Black is the new black
So let’s talk a little bit about the fact that Rebecca Black’s “Friday” is currently #69 on the iTunes chart, and rising. Because that seems like a pretty weird thing to be happening to a song that everyone purportedly thinks is awful, and which you can listen to for free on YouTube. Why would people pay money to listen to a song they hate? Maybe I’m not being cynical enough here, but I think that this success indicates that some people do, in fact, like the song. Which means that we have the following cycle happening:
- A teenager produces a song which no one notices.
- The Internet finds the song and makes fun of it for being awful.
- Because of the attention the song is getting for being awful, people who would have never heard the song otherwise hear it.
- These people like the song and make Rebecca Black an actual professional pop singer.

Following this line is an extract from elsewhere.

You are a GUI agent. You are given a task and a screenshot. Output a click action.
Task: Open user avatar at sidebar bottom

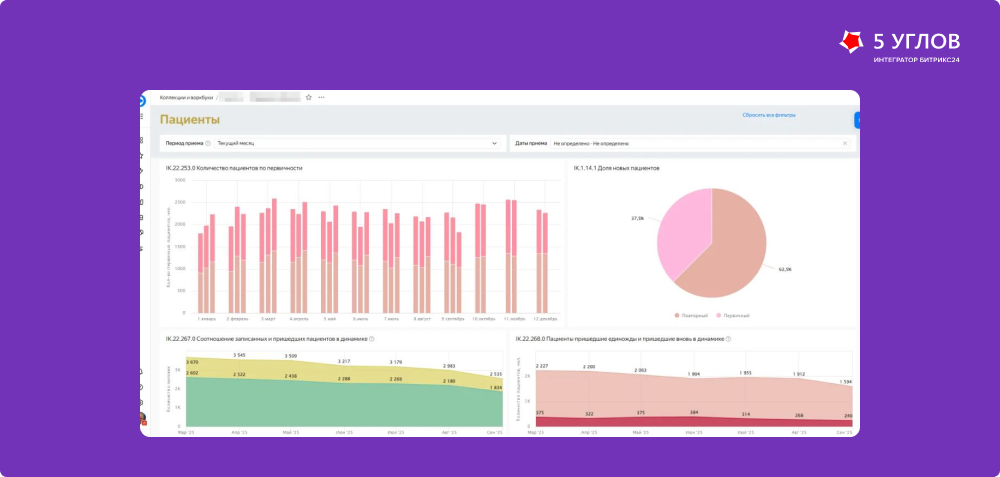pyautogui.click(x=142, y=418)
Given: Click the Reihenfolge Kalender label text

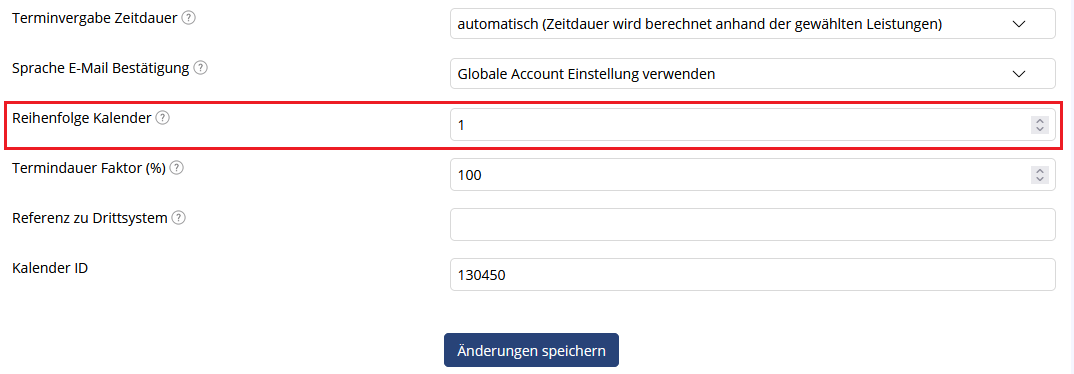Looking at the screenshot, I should click(82, 118).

- A song that was noticed for being awful becomes successful because other people like it.
This seems like a new thing to me; there have been many paths to legitimate pop success, but being known as an awful singer has not been one of them. (In fact, usually you would start small, get a bunch of people to like you, and then not have anyone really hate you until you got big.) Of course, this is all presuming that people are buying it for different reasons than they bought William Hung’s “I Believe I Can Fly” or something, but since a lot of the attention has been focused on the video’s awfulness, why would the actual audio track be so valuable as to require purchase? The whole point of Black’s song, after all, is that it sounds so much like current teenpop, so why wouldn’t people consume it in the same way they do teenpop?
If it is the case that snark is producing success, the bright side is that, hooray, an entire realm of human communication dedicated to making fun of and/or getting angry at things is actually producing something new rather than violently consuming itself. On the other hand, this could just result in a bunch of pop hopefuls being intentionally awful to get attention, which would be horrendous. So, you know, fingers crossed!